A total of 3806 high-quality genomes were generated from New Zealand’s 2021 Delta outbreak sampled between 17 August and 1 December. Genomes were assigned to the B.1.617.2 lineage using PANGO (v.3.1.20)1 (https://github.com/cov-lineages/pangolin/releases/tag/v3.1.20). Four genomes sequenced from New Zealand’s managed isolation and quarantine facility were also included that were genetically identical to the consensus sequences of the first reported community case and were sampled the week prior to the outbreak. These genomes were aligned along with 1457 global genomes uniformly selected at random from GISAID45 sampled over the same time, including four genomes sequenced in New South Wales, Australia that were genetically identical to the presumed index cases in New Zealand and were sampled 10 days prior to the first reported community case (GISAID accessions: EPI_ISL_3426406, EPI_ISL_3426050, EPI_ISL_3426425 and EPI_ISL_3426179).
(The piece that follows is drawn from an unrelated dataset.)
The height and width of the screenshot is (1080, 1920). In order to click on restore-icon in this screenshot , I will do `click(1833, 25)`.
Genomes were aligned using Nextalign46 with Wuhan-Hu-1 (NC_045512.2) used as a reference. A maximum-likelihood phylogenetic tree was estimated using IQ-TREE (v 1.6.8)47 using the Hasegawa-Kishino-Yano (HKY + Γ)48 nucleotide substitution model with a gamma distributed rate variation among sites (the best fit model was determined by ModelFinder49), and branch support was assessed using the ultrafast bootstrap method50. The resulting phylogenetic tree was visualised and displayed using GrapeTree51 and annotated by the location (i.e. District Health Board) from where genomes were sampled.

To better understand the diversity and regional spread of active lineages, a ‘bead’ plot was generated where each string of beads represented a genomic clade, which were identified during the outbreak in real-time as mutations arose in the phylogenetic tree. Genomic clades were defined as involving at least one single nucleotide polymorphism (SNP) and including at least 10 descendants.
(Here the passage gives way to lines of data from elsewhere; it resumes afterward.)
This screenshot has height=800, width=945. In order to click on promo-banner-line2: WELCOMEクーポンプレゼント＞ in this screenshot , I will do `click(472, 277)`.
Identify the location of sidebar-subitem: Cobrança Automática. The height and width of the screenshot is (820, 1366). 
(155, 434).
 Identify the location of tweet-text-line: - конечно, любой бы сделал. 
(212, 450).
ORF7a deletion and protein characterisation

Genomes sampled between 17 August and 1 December 2021 were annotated based on whether they possessed a 10-nucleotide deletion within the Open Reading Frame (ORF) 7a between positions 27694 and 27704. This resulted in a total of 2309 and 1126 genomes with and without the ORF7a deletion, respectively. The remaining 371 consensus genomes possessed ambiguous nucleotides within this region and were therefore excluded from further analysis. The transmembrane properties of ORF7a were modelled and annotated using Protter52.

Estimating the effective reproduction number

To estimate the effective reproduction number (Reff) through time for genomes with and without the ORF7a deletion, a Bayesian birth-death skyline model53 was implemented in BEAST 2.554. First, genomes were aligned as above and subsampled down to 33% (n = 374 for wildtype and n = 770 for truncated) to facilitate convergence of the Markov chain Monte Carlo (MCMC) algorithm. Reff was estimated for the period between the root of the tree and detection of the first community case, and then every 10-day period up until 1 December 2021 (but due to high uncertainty in Reff approaching the most recent sample, we only report these estimates up until 1 November). Consecutive estimates were smoothed using an Ornstein-Uhlenbeck smoothing prior. Nucleotide evolution was modelled using the HKY substitution model with frequencies estimated. MCMC chains were run until the effective sample size of reported parameters exceeded 200. To help speed up MCMC convergence, we used the efficient tree operators in the BICEPS package54 and adaptable operator weighting55.

Reporting summary

Further information on research design is available in the Nature Research Reporting Summary linked to this article.